-- Start of Input material --

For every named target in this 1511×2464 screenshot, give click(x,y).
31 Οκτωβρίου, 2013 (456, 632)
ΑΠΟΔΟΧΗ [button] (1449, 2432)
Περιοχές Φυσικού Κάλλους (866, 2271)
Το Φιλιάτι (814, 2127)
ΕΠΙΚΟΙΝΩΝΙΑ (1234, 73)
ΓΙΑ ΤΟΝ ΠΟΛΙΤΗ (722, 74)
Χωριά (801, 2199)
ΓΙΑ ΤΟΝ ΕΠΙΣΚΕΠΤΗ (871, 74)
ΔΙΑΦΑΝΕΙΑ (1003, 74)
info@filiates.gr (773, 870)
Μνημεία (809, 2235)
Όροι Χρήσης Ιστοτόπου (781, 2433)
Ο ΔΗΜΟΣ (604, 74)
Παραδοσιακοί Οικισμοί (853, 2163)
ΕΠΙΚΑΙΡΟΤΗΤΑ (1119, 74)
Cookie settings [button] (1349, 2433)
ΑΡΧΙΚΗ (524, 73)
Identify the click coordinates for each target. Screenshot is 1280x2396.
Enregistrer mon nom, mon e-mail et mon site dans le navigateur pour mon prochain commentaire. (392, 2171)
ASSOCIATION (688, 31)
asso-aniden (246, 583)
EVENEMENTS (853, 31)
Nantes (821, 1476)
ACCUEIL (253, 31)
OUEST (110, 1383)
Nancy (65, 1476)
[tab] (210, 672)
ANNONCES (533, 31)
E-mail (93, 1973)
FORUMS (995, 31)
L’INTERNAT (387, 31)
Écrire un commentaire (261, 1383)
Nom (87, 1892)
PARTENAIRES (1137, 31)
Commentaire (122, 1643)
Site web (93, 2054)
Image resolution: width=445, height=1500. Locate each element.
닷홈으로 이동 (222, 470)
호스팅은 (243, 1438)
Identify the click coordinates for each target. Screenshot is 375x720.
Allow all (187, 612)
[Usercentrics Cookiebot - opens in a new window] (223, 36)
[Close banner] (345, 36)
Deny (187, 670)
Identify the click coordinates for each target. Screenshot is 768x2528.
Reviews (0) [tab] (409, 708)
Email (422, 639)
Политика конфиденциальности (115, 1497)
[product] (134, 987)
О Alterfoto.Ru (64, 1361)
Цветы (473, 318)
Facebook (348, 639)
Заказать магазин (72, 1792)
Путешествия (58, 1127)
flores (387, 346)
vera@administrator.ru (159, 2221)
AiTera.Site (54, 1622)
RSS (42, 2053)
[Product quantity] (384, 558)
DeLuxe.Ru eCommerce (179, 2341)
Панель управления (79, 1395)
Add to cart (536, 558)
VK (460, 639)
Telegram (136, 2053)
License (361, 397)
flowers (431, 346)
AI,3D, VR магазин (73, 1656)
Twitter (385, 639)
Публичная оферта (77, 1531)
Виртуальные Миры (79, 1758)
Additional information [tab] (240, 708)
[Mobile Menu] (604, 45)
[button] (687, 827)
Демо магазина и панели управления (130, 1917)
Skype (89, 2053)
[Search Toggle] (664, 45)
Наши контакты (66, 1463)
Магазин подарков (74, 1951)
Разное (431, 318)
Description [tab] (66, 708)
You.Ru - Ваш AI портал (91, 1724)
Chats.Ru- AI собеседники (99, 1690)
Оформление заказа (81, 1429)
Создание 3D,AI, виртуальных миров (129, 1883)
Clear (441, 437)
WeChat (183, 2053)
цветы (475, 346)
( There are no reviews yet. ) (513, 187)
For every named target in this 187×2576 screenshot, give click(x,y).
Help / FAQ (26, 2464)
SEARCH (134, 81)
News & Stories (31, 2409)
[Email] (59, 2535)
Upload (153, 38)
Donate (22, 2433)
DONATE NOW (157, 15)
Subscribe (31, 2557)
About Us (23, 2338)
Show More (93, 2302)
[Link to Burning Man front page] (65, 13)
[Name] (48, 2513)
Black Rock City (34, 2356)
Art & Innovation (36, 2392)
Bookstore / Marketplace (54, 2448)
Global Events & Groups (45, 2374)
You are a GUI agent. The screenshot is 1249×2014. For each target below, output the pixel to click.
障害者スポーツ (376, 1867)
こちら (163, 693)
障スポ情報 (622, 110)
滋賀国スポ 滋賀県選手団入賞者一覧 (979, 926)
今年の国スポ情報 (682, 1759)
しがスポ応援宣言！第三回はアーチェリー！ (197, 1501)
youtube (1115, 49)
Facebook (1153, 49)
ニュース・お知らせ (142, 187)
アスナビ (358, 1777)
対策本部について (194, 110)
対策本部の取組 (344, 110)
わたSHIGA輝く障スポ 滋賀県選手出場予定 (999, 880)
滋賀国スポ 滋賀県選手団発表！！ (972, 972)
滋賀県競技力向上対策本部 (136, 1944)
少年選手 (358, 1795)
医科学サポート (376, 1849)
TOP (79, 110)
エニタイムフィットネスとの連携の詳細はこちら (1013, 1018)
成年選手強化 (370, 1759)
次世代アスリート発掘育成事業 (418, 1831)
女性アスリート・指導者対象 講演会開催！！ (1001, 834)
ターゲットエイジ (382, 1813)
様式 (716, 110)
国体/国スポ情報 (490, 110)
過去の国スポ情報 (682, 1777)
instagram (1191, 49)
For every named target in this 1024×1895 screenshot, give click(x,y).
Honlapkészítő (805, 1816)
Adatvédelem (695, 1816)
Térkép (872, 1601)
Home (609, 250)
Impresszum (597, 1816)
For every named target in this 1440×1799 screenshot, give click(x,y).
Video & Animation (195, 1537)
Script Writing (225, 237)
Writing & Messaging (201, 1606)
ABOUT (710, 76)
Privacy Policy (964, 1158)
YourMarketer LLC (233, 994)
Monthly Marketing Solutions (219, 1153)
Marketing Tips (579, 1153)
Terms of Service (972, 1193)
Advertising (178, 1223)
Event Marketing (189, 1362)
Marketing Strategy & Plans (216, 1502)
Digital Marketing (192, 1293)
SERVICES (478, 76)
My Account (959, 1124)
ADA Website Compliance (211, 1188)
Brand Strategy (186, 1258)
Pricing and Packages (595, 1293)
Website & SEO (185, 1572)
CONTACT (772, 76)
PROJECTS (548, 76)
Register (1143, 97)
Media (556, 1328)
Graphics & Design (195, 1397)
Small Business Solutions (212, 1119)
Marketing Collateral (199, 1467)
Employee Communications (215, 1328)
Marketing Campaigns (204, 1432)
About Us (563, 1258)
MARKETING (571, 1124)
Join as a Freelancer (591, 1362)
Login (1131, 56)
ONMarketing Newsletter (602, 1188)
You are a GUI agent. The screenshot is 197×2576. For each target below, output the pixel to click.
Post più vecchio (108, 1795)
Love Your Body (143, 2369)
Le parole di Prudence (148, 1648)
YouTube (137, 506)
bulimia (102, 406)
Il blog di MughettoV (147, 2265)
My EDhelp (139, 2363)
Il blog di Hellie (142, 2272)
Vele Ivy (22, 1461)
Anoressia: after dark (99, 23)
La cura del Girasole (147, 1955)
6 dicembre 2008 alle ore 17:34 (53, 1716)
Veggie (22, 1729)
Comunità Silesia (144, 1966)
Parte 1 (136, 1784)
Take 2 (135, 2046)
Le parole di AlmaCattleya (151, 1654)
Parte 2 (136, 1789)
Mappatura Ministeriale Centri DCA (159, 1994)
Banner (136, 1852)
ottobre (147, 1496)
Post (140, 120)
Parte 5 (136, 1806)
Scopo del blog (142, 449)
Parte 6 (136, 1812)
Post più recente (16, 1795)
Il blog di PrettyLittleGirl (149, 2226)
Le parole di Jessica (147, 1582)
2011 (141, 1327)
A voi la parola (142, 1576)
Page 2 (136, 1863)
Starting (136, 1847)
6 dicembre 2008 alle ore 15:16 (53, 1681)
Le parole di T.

-- End of Input material --

### Objective
Rewrite all the rows above, replacing "Cookie settings" with "Cookie preferences" and leaving everything else unchanged.

### Written response
For every named target in this 1511×2464 screenshot, give click(x,y).
31 Οκτωβρίου, 2013 (456, 632)
ΑΠΟΔΟΧΗ [button] (1449, 2432)
Περιοχές Φυσικού Κάλλους (866, 2271)
Το Φιλιάτι (814, 2127)
ΕΠΙΚΟΙΝΩΝΙΑ (1234, 73)
ΓΙΑ ΤΟΝ ΠΟΛΙΤΗ (722, 74)
Χωριά (801, 2199)
ΓΙΑ ΤΟΝ ΕΠΙΣΚΕΠΤΗ (871, 74)
ΔΙΑΦΑΝΕΙΑ (1003, 74)
info@filiates.gr (773, 870)
Μνημεία (809, 2235)
Όροι Χρήσης Ιστοτόπου (781, 2433)
Ο ΔΗΜΟΣ (604, 74)
Παραδοσιακοί Οικισμοί (853, 2163)
ΕΠΙΚΑΙΡΟΤΗΤΑ (1119, 74)
Cookie preferences [button] (1349, 2433)
ΑΡΧΙΚΗ (524, 73)
Identify the click coordinates for each target. Screenshot is 1280x2396.
Enregistrer mon nom, mon e-mail et mon site dans le navigateur pour mon prochain commentaire. (392, 2171)
ASSOCIATION (688, 31)
asso-aniden (246, 583)
EVENEMENTS (853, 31)
Nantes (821, 1476)
ACCUEIL (253, 31)
OUEST (110, 1383)
Nancy (65, 1476)
[tab] (210, 672)
ANNONCES (533, 31)
E-mail (93, 1973)
FORUMS (995, 31)
L’INTERNAT (387, 31)
Écrire un commentaire (261, 1383)
Nom (87, 1892)
PARTENAIRES (1137, 31)
Commentaire (122, 1643)
Site web (93, 2054)
Image resolution: width=445, height=1500. Locate each element.
닷홈으로 이동 (222, 470)
호스팅은 (243, 1438)
Identify the click coordinates for each target. Screenshot is 375x720.
Allow all (187, 612)
[Usercentrics Cookiebot - opens in a new window] (223, 36)
[Close banner] (345, 36)
Deny (187, 670)
Identify the click coordinates for each target. Screenshot is 768x2528.
Reviews (0) [tab] (409, 708)
Email (422, 639)
Политика конфиденциальности (115, 1497)
[product] (134, 987)
О Alterfoto.Ru (64, 1361)
Цветы (473, 318)
Facebook (348, 639)
Заказать магазин (72, 1792)
Путешествия (58, 1127)
flores (387, 346)
vera@administrator.ru (159, 2221)
AiTera.Site (54, 1622)
RSS (42, 2053)
[Product quantity] (384, 558)
DeLuxe.Ru eCommerce (179, 2341)
Панель управления (79, 1395)
Add to cart (536, 558)
VK (460, 639)
Telegram (136, 2053)
License (361, 397)
flowers (431, 346)
AI,3D, VR магазин (73, 1656)
Twitter (385, 639)
Публичная оферта (77, 1531)
Виртуальные Миры (79, 1758)
Additional information [tab] (240, 708)
[Mobile Menu] (604, 45)
[button] (687, 827)
Демо магазина и панели управления (130, 1917)
Skype (89, 2053)
[Search Toggle] (664, 45)
Наши контакты (66, 1463)
Магазин подарков (74, 1951)
Разное (431, 318)
Description [tab] (66, 708)
You.Ru - Ваш AI портал (91, 1724)
Chats.Ru- AI собеседники (99, 1690)
Оформление заказа (81, 1429)
Создание 3D,AI, виртуальных миров (129, 1883)
Clear (441, 437)
WeChat (183, 2053)
цветы (475, 346)
( There are no reviews yet. ) (513, 187)
For every named target in this 187×2576 screenshot, give click(x,y).
Help / FAQ (26, 2464)
SEARCH (134, 81)
News & Stories (31, 2409)
[Email] (59, 2535)
Upload (153, 38)
Donate (22, 2433)
DONATE NOW (157, 15)
Subscribe (31, 2557)
About Us (23, 2338)
Show More (93, 2302)
[Link to Burning Man front page] (65, 13)
[Name] (48, 2513)
Black Rock City (34, 2356)
Art & Innovation (36, 2392)
Bookstore / Marketplace (54, 2448)
Global Events & Groups (45, 2374)
You are a GUI agent. The screenshot is 1249×2014. For each target below, output the pixel to click.
障害者スポーツ (376, 1867)
こちら (163, 693)
障スポ情報 (622, 110)
滋賀国スポ 滋賀県選手団入賞者一覧 (979, 926)
今年の国スポ情報 (682, 1759)
しがスポ応援宣言！第三回はアーチェリー！ (197, 1501)
youtube (1115, 49)
Facebook (1153, 49)
ニュース・お知らせ (142, 187)
アスナビ (358, 1777)
対策本部について (194, 110)
対策本部の取組 (344, 110)
わたSHIGA輝く障スポ 滋賀県選手出場予定 (999, 880)
滋賀国スポ 滋賀県選手団発表！！ (972, 972)
滋賀県競技力向上対策本部 (136, 1944)
少年選手 (358, 1795)
医科学サポート (376, 1849)
TOP (79, 110)
エニタイムフィットネスとの連携の詳細はこちら (1013, 1018)
成年選手強化 (370, 1759)
次世代アスリート発掘育成事業 (418, 1831)
女性アスリート・指導者対象 講演会開催！！ (1001, 834)
ターゲットエイジ (382, 1813)
様式 (716, 110)
国体/国スポ情報 (490, 110)
過去の国スポ情報 (682, 1777)
instagram (1191, 49)
For every named target in this 1024×1895 screenshot, give click(x,y).
Honlapkészítő (805, 1816)
Adatvédelem (695, 1816)
Térkép (872, 1601)
Home (609, 250)
Impresszum (597, 1816)
For every named target in this 1440×1799 screenshot, give click(x,y).
Video & Animation (195, 1537)
Script Writing (225, 237)
Writing & Messaging (201, 1606)
ABOUT (710, 76)
Privacy Policy (964, 1158)
YourMarketer LLC (233, 994)
Monthly Marketing Solutions (219, 1153)
Marketing Tips (579, 1153)
Terms of Service (972, 1193)
Advertising (178, 1223)
Event Marketing (189, 1362)
Marketing Strategy & Plans (216, 1502)
Digital Marketing (192, 1293)
SERVICES (478, 76)
My Account (959, 1124)
ADA Website Compliance (211, 1188)
Brand Strategy (186, 1258)
Pricing and Packages (595, 1293)
Website & SEO (185, 1572)
CONTACT (772, 76)
PROJECTS (548, 76)
Register (1143, 97)
Media (556, 1328)
Graphics & Design (195, 1397)
Small Business Solutions (212, 1119)
Marketing Collateral (199, 1467)
Employee Communications (215, 1328)
Marketing Campaigns (204, 1432)
About Us (563, 1258)
MARKETING (571, 1124)
Join as a Freelancer (591, 1362)
Login (1131, 56)
ONMarketing Newsletter (602, 1188)
You are a GUI agent. The screenshot is 197×2576. For each target below, output the pixel to click.
Post più vecchio (108, 1795)
Love Your Body (143, 2369)
Le parole di Prudence (148, 1648)
YouTube (137, 506)
bulimia (102, 406)
Il blog di MughettoV (147, 2265)
My EDhelp (139, 2363)
Il blog di Hellie (142, 2272)
Vele Ivy (22, 1461)
Anoressia: after dark (99, 23)
La cura del Girasole (147, 1955)
6 dicembre 2008 alle ore 17:34 (53, 1716)
Veggie (22, 1729)
Comunità Silesia (144, 1966)
Parte 1 (136, 1784)
Take 2 (135, 2046)
Le parole di AlmaCattleya (151, 1654)
Parte 2 (136, 1789)
Mappatura Ministeriale Centri DCA (159, 1994)
Banner (136, 1852)
ottobre (147, 1496)
Post (140, 120)
Parte 5 (136, 1806)
Scopo del blog (142, 449)
Parte 6 (136, 1812)
Post più recente (16, 1795)
Il blog di PrettyLittleGirl (149, 2226)
Le parole di Jessica (147, 1582)
2011 (141, 1327)
A voi la parola (142, 1576)
Page 2 (136, 1863)
Starting (136, 1847)
6 dicembre 2008 alle ore 15:16 (53, 1681)
Le parole di T.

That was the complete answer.